** Opening Exercise input block **
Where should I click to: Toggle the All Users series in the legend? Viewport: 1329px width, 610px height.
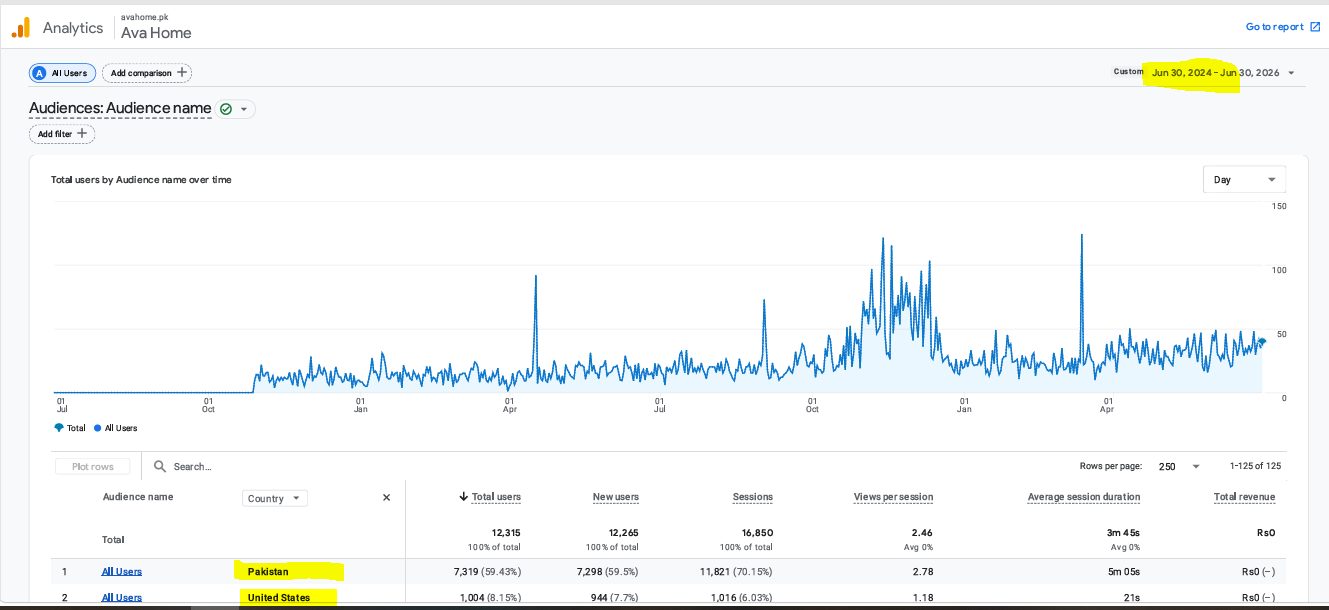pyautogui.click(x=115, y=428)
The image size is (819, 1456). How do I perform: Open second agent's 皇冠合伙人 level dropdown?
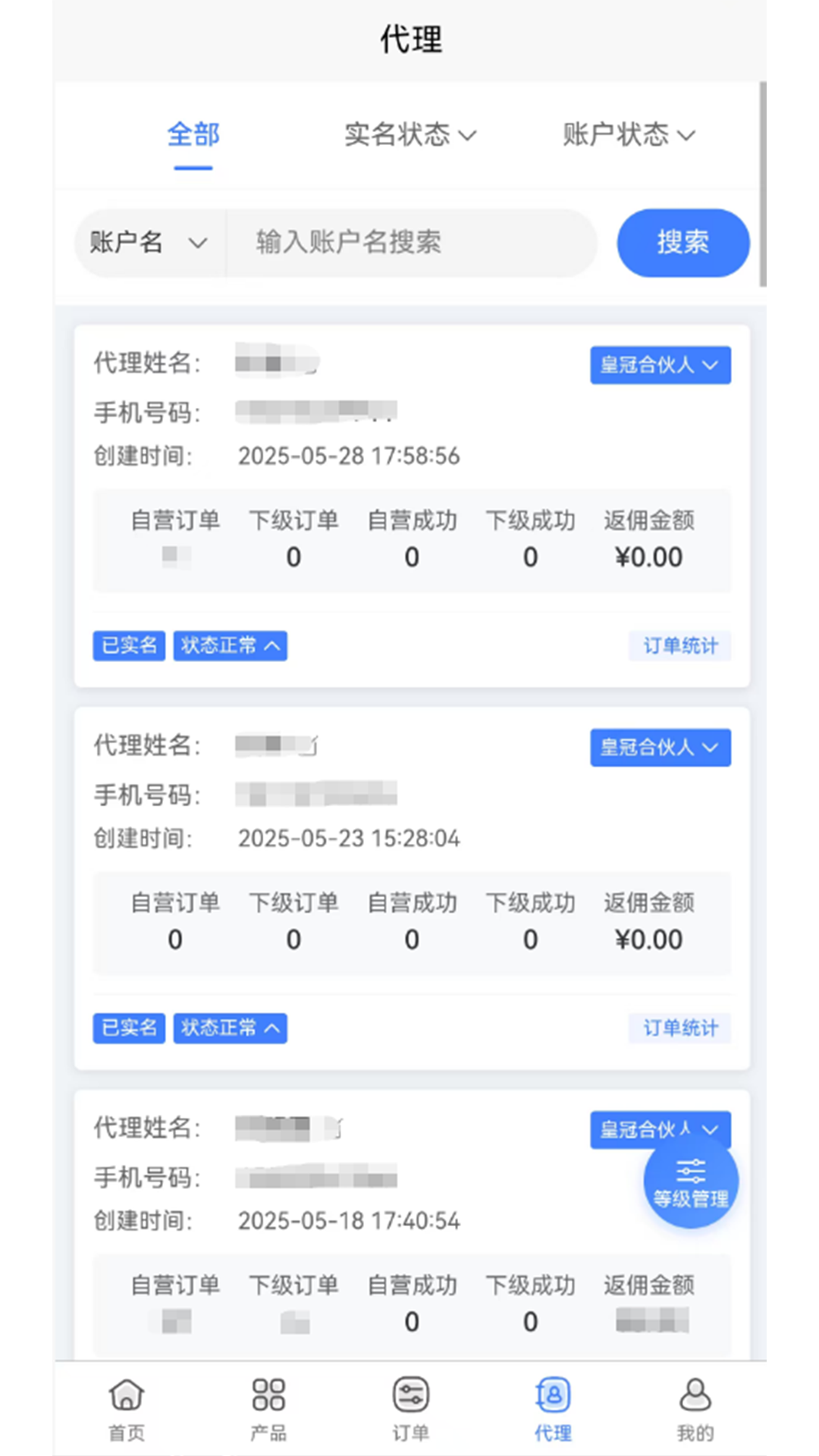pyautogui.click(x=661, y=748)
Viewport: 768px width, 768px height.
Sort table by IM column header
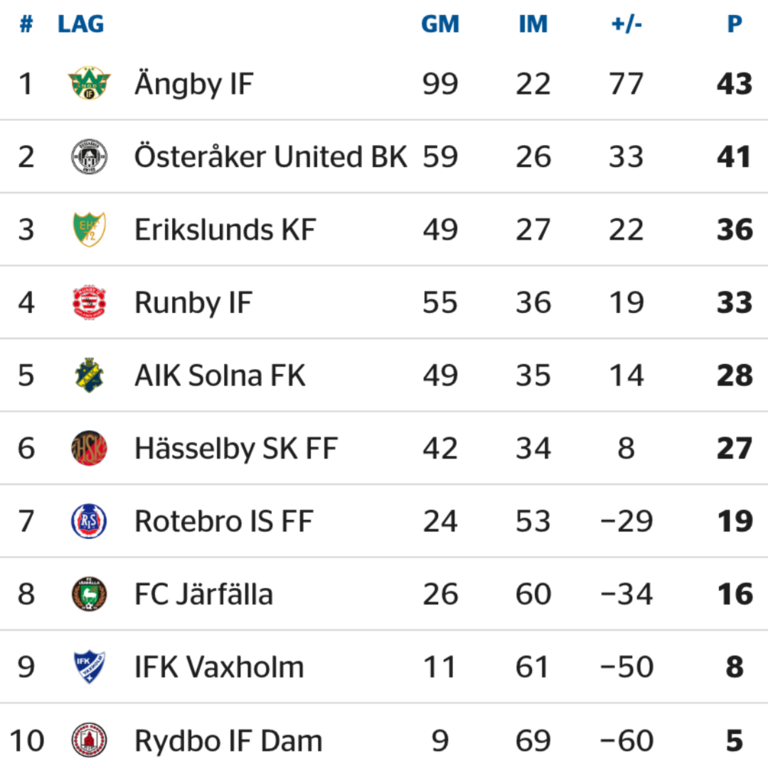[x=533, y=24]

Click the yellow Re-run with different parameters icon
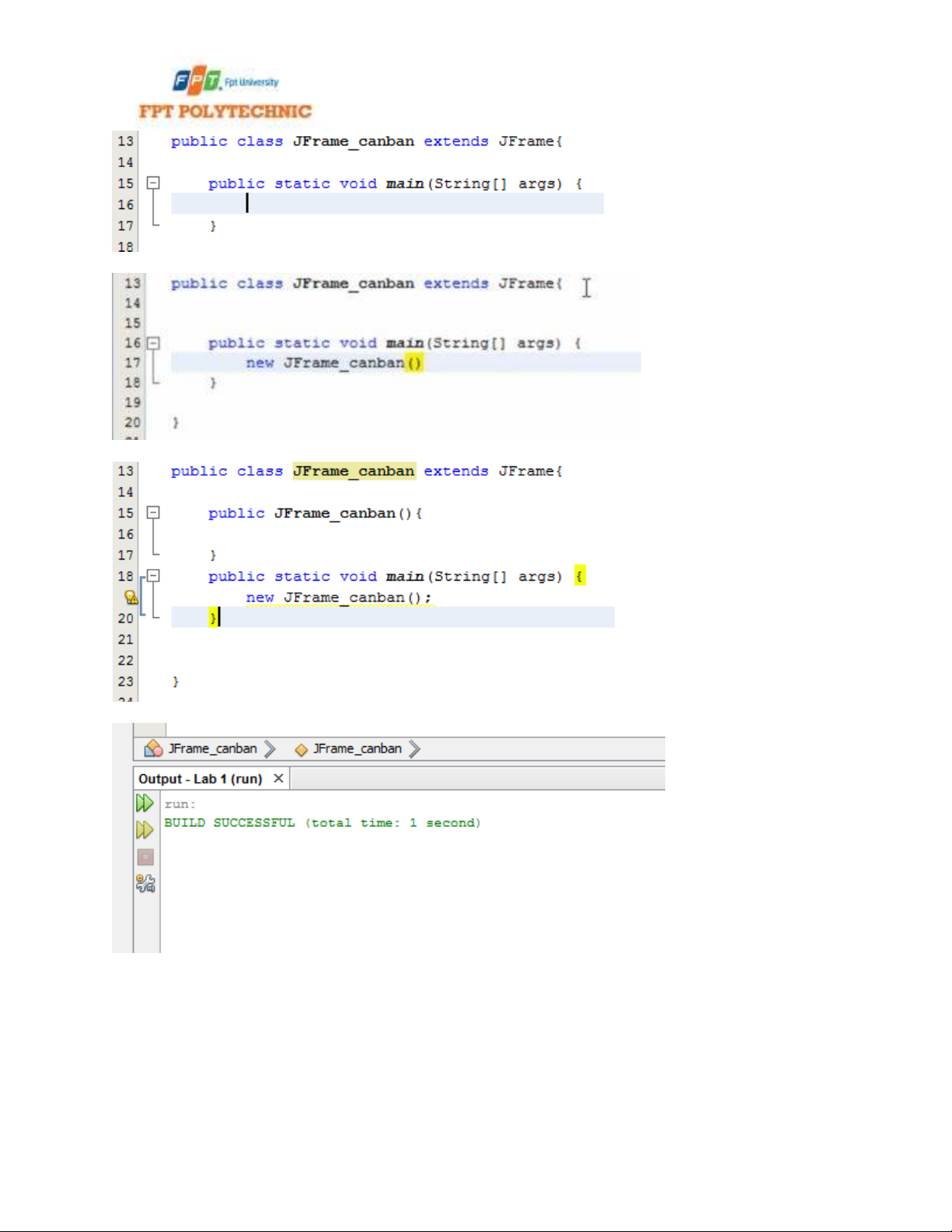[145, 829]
** Closing Exercise input block **
Problem requirements ▸
Now transcribe all the entries above exactly, so that no picture is carried over.

Reply ▸
Where should I click to: Toggle the All Users series in the legend? Viewport: 1329px width, 610px height.
pyautogui.click(x=115, y=428)
The image size is (819, 1456). How do I perform: Open second agent's 皇冠合伙人 level dropdown?
pyautogui.click(x=661, y=748)
Viewport: 768px width, 768px height.
Sort table by IM column header
[x=533, y=24]

Click the yellow Re-run with different parameters icon
[145, 829]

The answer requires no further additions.